Ixxie Ixxie - 4 months ago 11
Bash Question

Getting bash script to update parent shell's Environment

I am attempting to write a

bash
command line tool that is usable immediately after installation, i.e. in the same shell as its installation script was called. Lets say
install-script.sh
(designed for Ubuntu) looks like:

# Get the script's absolute path:
pushd `dirname $0` > /dev/null
SCRIPTPATH=`pwd`
popd > /dev/null

# Add lines to bash.bashrc to export the environment variable:
echo "SCRIPT_HOME=${SCRIPTPATH}" >> /etc/bash.bashrc
echo "export SCRIPT_HOME" >> /etc/bash.bashrc

# Create a new command:
cp ${SCRIPTPATH}/newcomm /usr/bin
chmod a+x /usr/bin/newcomm


The idea is that the new command
newcomm
uses the
SCRIPT_HOME
environment variable to reference the main script - which is also in
SCRIPTPATH
:

exec "${SCRIPT_HOME}/main-script.sh"


Now, the updated
bash.bashrc
hasn't been loaded into the parent shell yet. Worse, I cannot
source
it from within the script - which is running in a child shell. Using
export
to change
SCRIPT_HOME
in the parent shell would at best be duct-taping the issue, but even this is impossible. Also note that the installation script needs to be run using
sudo
so it cannot be called from the parent shell using
source
.

It should be possible since package managers like
apt
do it. Is there a robust way to patch up my approach? How is this usually done, and is there a good guide to writing bash installers?

Answer

You can't. Neither can apt.

A package manager will instead just write required data/variables to a file, which are read either by the program itself, by a patch to the program, or by a wrapper.

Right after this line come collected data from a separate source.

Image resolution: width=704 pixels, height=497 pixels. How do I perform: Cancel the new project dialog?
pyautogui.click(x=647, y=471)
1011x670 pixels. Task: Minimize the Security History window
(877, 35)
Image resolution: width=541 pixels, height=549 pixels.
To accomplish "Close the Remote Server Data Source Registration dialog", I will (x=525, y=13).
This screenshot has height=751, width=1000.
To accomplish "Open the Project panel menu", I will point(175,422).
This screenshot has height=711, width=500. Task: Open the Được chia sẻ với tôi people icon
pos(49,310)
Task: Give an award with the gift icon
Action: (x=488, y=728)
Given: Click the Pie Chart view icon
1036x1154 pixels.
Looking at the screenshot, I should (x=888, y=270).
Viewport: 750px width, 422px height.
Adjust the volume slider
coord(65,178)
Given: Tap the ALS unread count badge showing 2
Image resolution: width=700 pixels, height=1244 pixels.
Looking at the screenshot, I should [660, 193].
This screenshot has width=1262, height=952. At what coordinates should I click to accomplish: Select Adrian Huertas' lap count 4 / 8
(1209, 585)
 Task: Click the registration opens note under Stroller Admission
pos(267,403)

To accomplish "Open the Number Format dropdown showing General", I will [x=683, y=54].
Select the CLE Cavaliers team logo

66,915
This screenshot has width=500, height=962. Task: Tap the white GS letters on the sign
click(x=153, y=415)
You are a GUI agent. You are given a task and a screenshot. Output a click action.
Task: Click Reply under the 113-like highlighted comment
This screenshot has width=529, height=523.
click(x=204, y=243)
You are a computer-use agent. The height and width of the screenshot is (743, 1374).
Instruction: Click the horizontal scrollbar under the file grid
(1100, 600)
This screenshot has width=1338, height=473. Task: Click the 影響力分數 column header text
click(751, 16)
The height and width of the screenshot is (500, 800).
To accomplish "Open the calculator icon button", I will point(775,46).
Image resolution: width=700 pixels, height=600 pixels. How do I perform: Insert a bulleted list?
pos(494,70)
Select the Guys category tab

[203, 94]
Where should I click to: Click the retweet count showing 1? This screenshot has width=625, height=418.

Good examples can be found in /etc/default/*. These are files with variable definitions, and some even helpfully describe where they're sourced from:

$ cat /etc/default/ssh
# Default settings for openssh-server. This file is sourced by /bin/sh from
# /etc/init.d/ssh.

# Options to pass to sshd
SSHD_OPTS=

You'll notice that none of the options are set in your current shell after installing a package, since programs get them straight from the files in one way or another.